Os especialistas divergem um pouco nessa questão. Enquanto Sturm defende as linhas de financiamento criadas pelo Governo Federal e pelo Governo do Estado, por meio da Desenvolve SP, Bernardini afirma que o apoio do poder público foi "zero". O executivo do Reserva Cultural alega que gostaria de ter tido um apoio assim como o que foi oferecido nos Estados Unidos, onde o dinheiro foi dado, e não emprestado, afinal não há como saber se terá como pagar depois – ao que Sturm rebate: "Eu, como empresário, não quero dinheiro dado do Governo. Quero crédito que eu tenha capacidade de pagar depois. E vale dizer que a Prefeitura não moveu uma palha para nos ajudar. Ficamos pagando IPTU com os cinemas fechados. Faltou apoio por parte deles na cidade de São Paulo".

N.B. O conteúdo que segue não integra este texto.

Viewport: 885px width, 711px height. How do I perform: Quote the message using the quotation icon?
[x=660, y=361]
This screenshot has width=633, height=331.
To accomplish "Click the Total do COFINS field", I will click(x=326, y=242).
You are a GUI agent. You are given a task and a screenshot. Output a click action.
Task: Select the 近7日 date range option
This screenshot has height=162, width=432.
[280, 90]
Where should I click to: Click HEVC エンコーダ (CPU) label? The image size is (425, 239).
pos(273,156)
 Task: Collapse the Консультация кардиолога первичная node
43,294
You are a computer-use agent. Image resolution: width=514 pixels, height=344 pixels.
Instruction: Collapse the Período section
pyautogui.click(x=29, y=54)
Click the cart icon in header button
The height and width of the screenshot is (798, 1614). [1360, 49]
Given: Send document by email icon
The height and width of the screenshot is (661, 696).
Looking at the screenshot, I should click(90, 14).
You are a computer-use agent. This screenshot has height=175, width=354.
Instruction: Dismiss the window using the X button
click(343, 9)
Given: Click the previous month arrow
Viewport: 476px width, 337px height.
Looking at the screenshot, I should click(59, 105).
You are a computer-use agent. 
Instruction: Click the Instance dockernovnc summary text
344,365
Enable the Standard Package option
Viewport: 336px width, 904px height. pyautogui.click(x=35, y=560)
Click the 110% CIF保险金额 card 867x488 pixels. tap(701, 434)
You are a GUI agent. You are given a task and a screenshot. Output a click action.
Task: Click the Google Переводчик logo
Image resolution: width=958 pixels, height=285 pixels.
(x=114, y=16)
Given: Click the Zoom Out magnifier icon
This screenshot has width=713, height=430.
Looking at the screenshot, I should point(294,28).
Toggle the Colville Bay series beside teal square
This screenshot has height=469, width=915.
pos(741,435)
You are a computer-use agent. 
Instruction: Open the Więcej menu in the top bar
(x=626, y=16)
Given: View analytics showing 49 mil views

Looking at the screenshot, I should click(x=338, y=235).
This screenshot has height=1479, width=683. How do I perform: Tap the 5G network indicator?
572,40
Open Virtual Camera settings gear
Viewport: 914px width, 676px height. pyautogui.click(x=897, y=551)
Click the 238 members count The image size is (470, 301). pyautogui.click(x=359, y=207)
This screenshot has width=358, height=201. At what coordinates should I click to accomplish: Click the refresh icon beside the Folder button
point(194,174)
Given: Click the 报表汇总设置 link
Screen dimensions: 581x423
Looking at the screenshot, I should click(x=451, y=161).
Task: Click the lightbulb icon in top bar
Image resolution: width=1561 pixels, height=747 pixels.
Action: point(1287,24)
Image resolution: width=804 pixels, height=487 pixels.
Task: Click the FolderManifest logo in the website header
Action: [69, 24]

No entanto, todos concordam que a Ancine, apesar de ter tentado, não trabalhou com a agilidade necessária. "A Ancine prometeu, mas nenhum dinheiro saiu ainda. Tem salas que fecharam esperando esse dinheiro chegar. Os dossiês deles, por exemplo, são difíceis de preencher", critica Bernardini. Oliveira concorda: "Quando a pandemia começou nos Estados Unidos, por exemplo, a colocação de apoio já previa o tempo de fechamento. Aqui, o programa funciona num sistema de 'médico em cemitério', com respostas lentas para situações dramáticas. Há um problema de timing. Não houve agilidade".